__問題文__. 以下のすべての記録を、「icon」を「button」に差し替え、それ以外は一切変えずにもう一度書いてください。画像は答えに含めないでください。

__提供データ__.
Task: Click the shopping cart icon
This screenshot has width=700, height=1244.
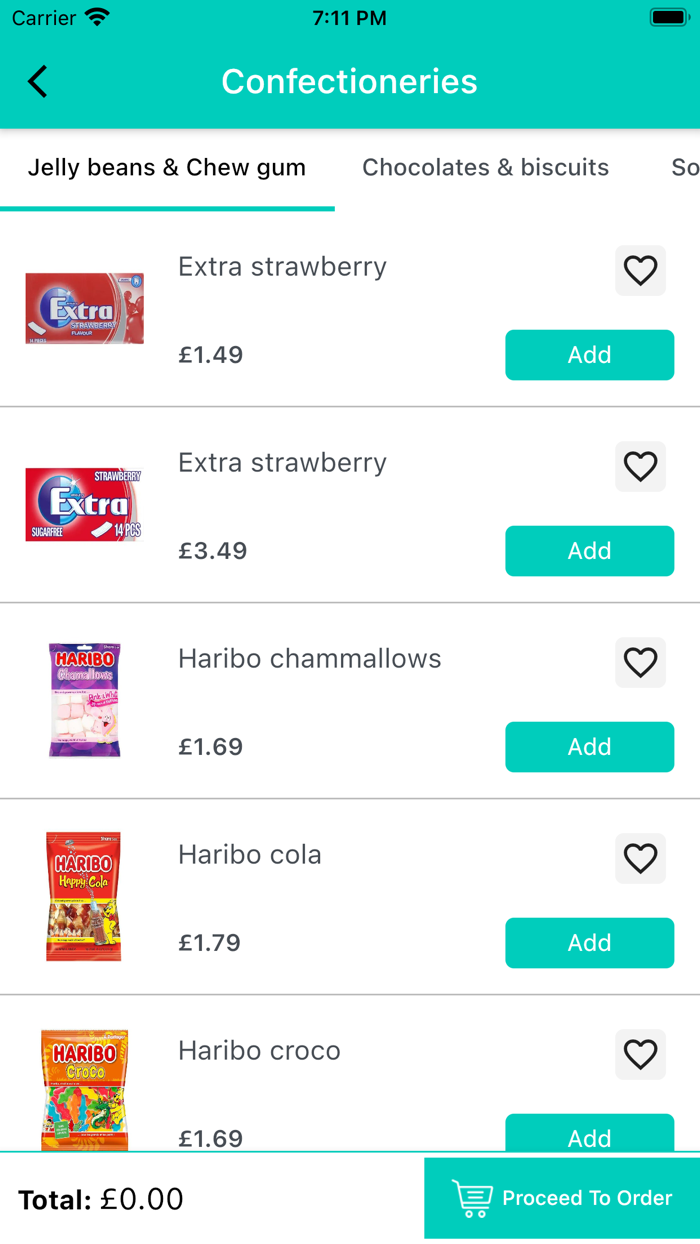Action: click(472, 1198)
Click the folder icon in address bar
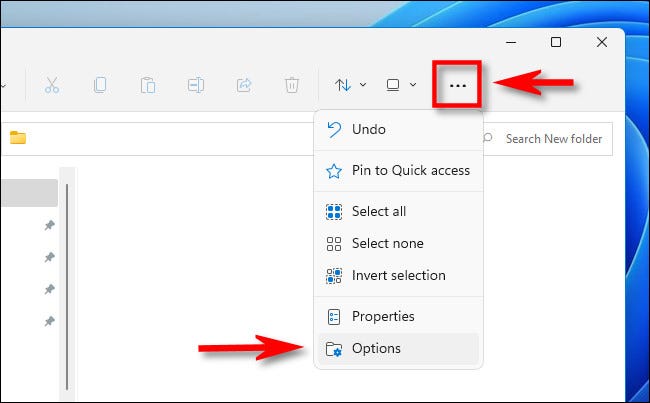The width and height of the screenshot is (650, 403). (18, 139)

__回答__.
Task: Click the shopping cart button
This screenshot has width=700, height=1244.
Action: click(472, 1198)
Click the folder button in address bar
The width and height of the screenshot is (650, 403). (18, 139)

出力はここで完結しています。